*SUPPLIED DATA*

## START

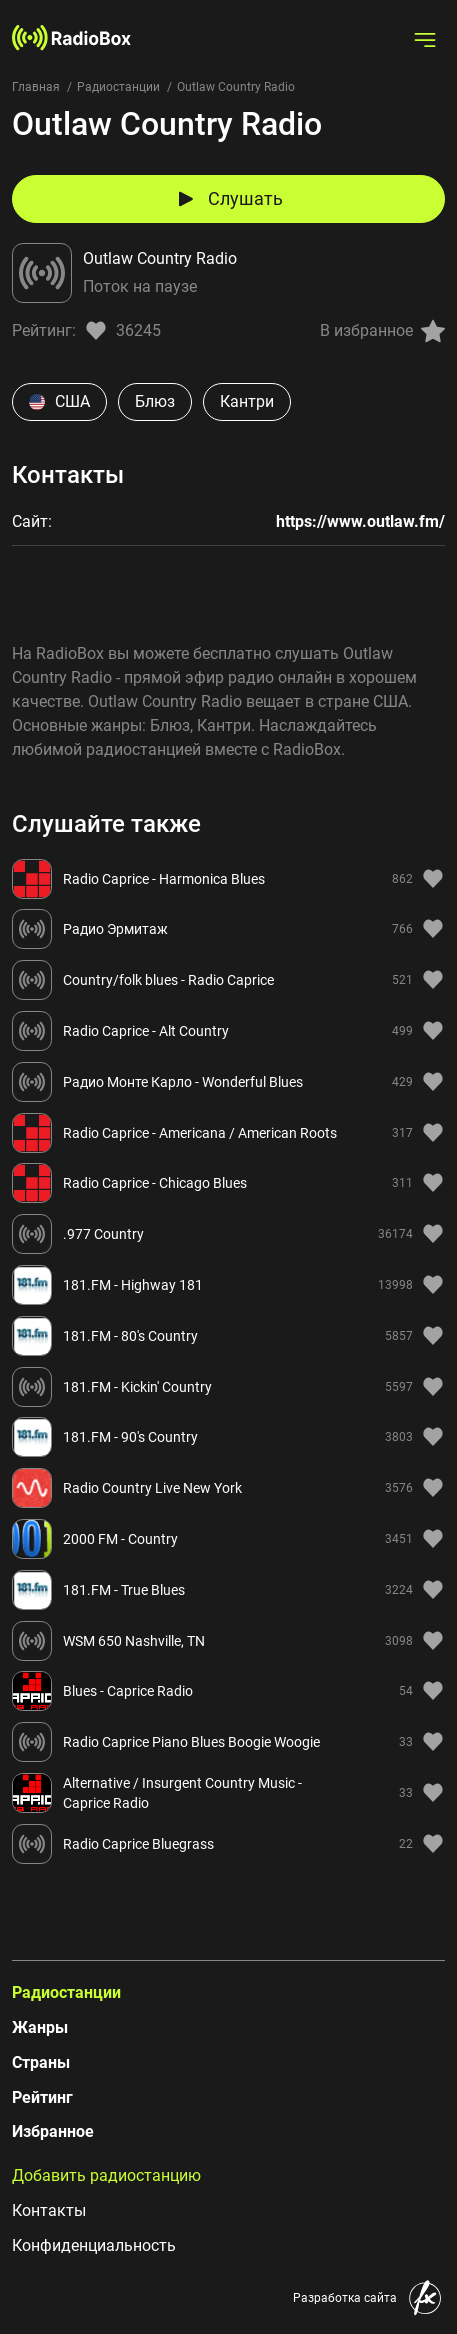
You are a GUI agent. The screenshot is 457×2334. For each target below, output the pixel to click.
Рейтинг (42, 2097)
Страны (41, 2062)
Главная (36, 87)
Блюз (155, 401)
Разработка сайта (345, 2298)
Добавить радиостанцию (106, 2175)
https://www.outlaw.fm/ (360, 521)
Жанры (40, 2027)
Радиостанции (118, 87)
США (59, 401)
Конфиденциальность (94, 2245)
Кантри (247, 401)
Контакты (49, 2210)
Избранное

## END
## START

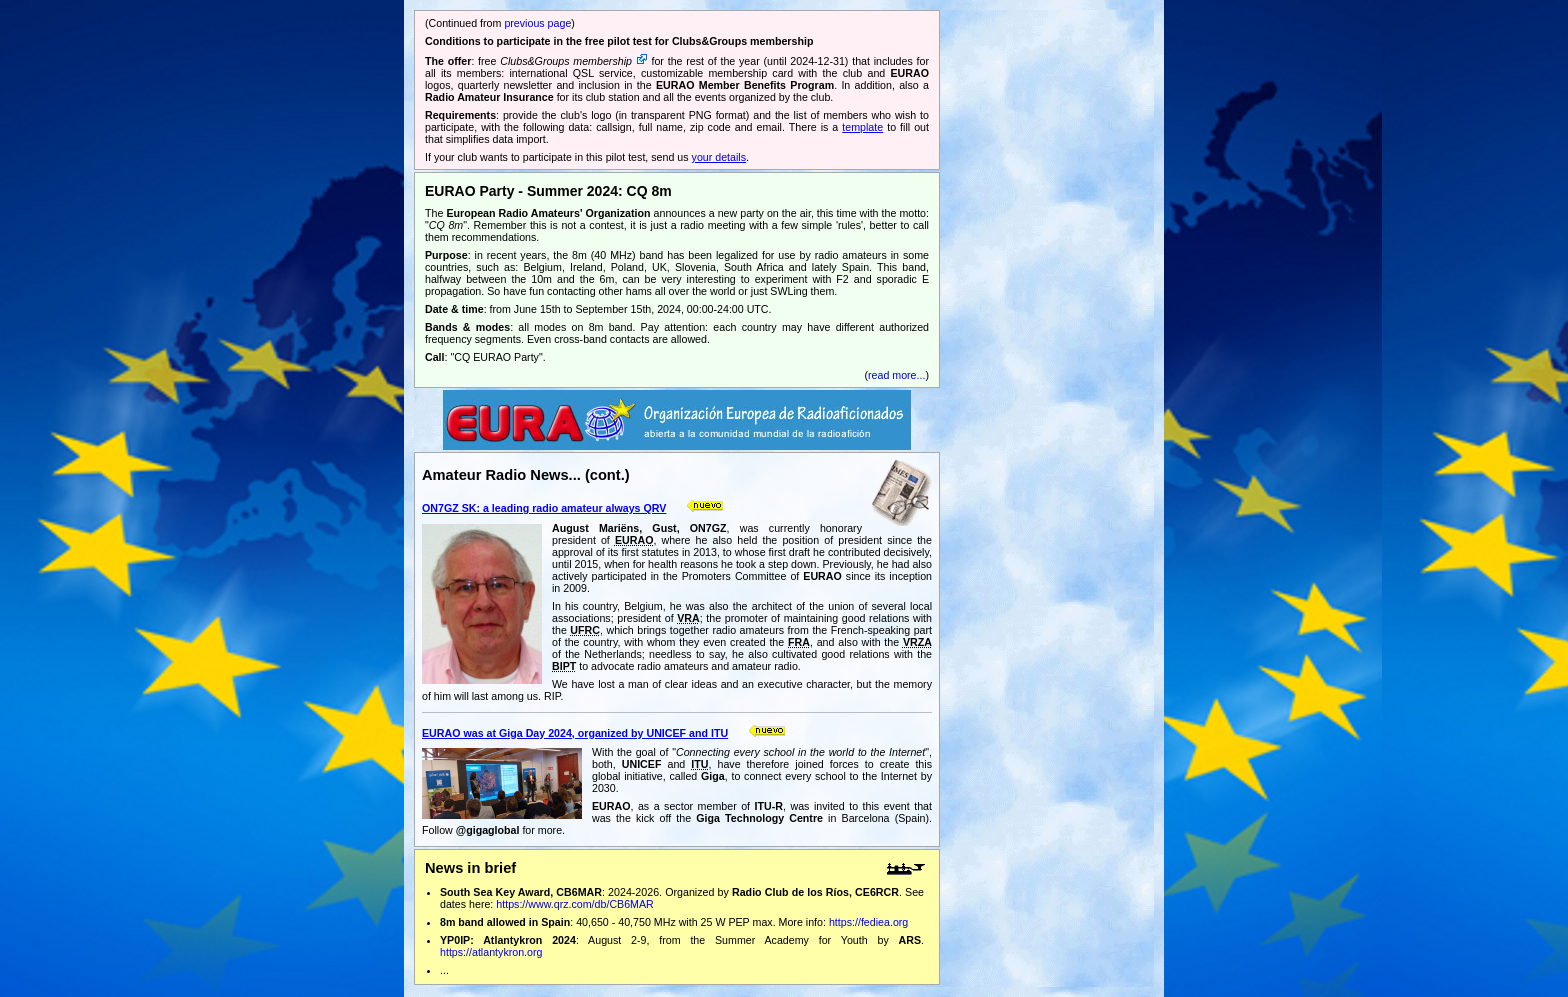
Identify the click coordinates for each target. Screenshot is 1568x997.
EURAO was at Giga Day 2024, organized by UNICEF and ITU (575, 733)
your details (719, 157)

## END

*SET TASK*
Edit the listing from the line with "Блюз (155, 401)" to the line with "Контакты (49, 2210)" so that "Жанры" becomes "Стили", and give back only those lines with everything else unchanged.

*WRITTEN REPLY*
Блюз (155, 401)
Разработка сайта (345, 2298)
Добавить радиостанцию (106, 2175)
https://www.outlaw.fm/ (360, 521)
Стили (40, 2027)
Радиостанции (118, 87)
США (59, 401)
Конфиденциальность (94, 2245)
Кантри (247, 401)
Контакты (49, 2210)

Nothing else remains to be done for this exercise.